Extract provided -
____

Generate dagster.ObserveResult events for assets in topological order.

Yields an ObserveResult for each asset spec, sorted by their associated Metaxy features in topological order. Each result includes the row count as "dagster/row_count" metadata.

Parameters:

Yields:

  • ObserveResult

    Observation result for each asset in topological order.

Example
specs = [
    dg.AssetSpec("output_a", metadata={"metaxy/feature": "my/feature/a"}),
    dg.AssetSpec("output_b", metadata={"metaxy/feature": "my/feature/b"}),
]

@metaxify
@dg.multi_observable_source_asset(specs=specs)
def my_observable_assets(context: dg.AssetExecutionContext, store: mx.MetadataStore):
    yield from generate_observe_results(context, store, context.asset_defs.specs)
Source code in src/metaxy/ext/dagster/utils.py
def generate_observe_results(
    context: dg.AssetExecutionContext,
    store: mx.MetadataStore | MetaxyStoreFromConfigResource,
    specs: Sequence[dg.AssetSpec],
) -> Iterator[dg.ObserveResult]:
    """Generate `dagster.ObserveResult` events for assets in topological order.

____

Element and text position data
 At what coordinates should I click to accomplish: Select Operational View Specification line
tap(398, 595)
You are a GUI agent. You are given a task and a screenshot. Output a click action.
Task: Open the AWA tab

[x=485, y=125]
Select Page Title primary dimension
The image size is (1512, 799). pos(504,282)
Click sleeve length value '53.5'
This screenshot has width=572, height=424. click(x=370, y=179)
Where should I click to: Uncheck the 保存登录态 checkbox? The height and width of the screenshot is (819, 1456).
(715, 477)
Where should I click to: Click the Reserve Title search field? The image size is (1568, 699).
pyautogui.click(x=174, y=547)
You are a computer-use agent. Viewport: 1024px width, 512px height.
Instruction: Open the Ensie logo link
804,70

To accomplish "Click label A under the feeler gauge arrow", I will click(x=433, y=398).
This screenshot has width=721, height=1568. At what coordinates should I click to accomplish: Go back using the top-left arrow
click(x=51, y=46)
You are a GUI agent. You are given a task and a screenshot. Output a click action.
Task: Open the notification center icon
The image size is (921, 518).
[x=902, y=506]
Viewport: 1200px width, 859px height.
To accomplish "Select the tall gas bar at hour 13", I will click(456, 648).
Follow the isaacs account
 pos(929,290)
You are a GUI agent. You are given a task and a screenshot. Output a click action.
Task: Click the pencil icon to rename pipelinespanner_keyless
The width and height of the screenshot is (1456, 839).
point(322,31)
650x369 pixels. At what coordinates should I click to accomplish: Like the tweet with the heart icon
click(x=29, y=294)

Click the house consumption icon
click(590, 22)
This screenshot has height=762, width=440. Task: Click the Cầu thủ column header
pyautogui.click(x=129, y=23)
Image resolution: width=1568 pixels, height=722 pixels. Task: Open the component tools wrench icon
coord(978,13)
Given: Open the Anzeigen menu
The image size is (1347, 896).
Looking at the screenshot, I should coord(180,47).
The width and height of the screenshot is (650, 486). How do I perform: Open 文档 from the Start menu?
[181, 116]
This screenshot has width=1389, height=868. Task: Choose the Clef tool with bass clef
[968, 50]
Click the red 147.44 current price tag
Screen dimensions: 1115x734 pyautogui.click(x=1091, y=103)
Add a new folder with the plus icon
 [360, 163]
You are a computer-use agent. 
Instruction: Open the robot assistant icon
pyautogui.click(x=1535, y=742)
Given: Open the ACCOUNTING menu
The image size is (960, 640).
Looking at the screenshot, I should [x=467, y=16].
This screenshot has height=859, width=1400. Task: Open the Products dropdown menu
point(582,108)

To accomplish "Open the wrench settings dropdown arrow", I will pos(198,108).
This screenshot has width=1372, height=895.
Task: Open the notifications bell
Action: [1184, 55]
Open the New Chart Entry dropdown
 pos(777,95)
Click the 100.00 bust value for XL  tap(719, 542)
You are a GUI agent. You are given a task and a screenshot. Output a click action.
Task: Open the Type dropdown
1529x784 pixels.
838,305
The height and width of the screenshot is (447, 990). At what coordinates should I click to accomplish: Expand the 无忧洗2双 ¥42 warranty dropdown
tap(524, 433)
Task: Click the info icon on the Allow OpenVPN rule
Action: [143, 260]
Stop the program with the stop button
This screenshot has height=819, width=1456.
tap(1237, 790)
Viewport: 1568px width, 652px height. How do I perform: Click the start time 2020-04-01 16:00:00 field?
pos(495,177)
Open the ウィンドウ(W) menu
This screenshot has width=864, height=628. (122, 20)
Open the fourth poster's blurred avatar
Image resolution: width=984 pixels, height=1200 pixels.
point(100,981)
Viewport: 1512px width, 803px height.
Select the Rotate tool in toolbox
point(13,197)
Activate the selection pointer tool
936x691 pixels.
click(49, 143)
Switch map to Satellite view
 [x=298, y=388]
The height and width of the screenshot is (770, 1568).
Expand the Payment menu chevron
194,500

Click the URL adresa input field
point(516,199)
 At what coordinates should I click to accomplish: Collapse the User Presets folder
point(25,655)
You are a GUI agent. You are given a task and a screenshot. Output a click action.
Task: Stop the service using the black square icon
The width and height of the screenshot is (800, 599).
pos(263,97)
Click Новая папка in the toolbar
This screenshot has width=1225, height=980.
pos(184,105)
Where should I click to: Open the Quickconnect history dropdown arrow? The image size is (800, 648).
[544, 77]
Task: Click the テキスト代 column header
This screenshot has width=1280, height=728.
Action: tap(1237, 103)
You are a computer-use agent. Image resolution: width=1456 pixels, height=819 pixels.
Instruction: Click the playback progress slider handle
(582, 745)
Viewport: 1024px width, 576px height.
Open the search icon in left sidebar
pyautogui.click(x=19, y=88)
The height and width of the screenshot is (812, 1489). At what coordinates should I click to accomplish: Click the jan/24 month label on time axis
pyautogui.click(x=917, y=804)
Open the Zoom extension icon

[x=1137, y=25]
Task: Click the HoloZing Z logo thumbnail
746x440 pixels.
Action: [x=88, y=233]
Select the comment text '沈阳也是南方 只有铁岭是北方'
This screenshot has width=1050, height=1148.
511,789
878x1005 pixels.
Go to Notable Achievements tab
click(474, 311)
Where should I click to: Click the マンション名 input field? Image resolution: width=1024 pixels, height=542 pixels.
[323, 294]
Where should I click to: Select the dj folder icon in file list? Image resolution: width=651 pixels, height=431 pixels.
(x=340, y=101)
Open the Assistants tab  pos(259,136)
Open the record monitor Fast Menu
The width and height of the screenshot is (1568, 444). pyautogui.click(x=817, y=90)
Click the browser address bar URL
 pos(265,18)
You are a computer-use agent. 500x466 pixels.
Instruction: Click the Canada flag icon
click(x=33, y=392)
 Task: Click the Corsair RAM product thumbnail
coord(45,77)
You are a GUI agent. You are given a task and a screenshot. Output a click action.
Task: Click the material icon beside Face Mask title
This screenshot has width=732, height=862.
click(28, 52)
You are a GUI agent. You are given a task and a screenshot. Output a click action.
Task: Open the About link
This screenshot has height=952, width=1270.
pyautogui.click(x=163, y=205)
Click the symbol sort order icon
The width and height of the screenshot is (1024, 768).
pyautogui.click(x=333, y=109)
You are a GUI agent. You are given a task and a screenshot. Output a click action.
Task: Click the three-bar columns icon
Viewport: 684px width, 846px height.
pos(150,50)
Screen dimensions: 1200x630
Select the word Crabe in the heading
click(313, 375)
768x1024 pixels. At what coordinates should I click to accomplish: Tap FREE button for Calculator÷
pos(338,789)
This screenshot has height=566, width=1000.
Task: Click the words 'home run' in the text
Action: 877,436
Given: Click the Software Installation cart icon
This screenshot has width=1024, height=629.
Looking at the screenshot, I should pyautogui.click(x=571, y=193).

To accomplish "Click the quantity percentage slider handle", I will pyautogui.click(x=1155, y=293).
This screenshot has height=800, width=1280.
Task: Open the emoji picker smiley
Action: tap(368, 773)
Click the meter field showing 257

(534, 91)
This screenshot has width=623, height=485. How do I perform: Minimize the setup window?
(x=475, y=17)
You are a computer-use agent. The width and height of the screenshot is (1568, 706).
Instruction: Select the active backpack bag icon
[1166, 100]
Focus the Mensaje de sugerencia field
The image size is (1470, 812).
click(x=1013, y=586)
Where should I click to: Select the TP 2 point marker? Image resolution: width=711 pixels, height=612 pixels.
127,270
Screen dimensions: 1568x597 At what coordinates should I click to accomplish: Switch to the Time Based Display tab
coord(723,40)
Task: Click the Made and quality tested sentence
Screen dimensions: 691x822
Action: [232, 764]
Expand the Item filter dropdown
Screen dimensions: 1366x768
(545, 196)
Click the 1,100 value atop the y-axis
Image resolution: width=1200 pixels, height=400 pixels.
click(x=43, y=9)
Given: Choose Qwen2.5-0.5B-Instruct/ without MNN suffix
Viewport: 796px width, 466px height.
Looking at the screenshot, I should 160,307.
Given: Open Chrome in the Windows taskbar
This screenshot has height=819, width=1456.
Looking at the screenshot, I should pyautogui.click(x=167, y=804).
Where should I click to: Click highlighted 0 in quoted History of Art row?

____

Print the passage of the generate_observe_results documentation above, starting with "Yields an ObserveResult" and going on through "asset in topological order.".

Yields an ObserveResult for each asset spec, sorted by their associated Metaxy features in topological order. Each result includes the row count as "dagster/row_count" metadata.

Parameters:

Yields:

  • ObserveResult

    Observation result for each asset in topological order.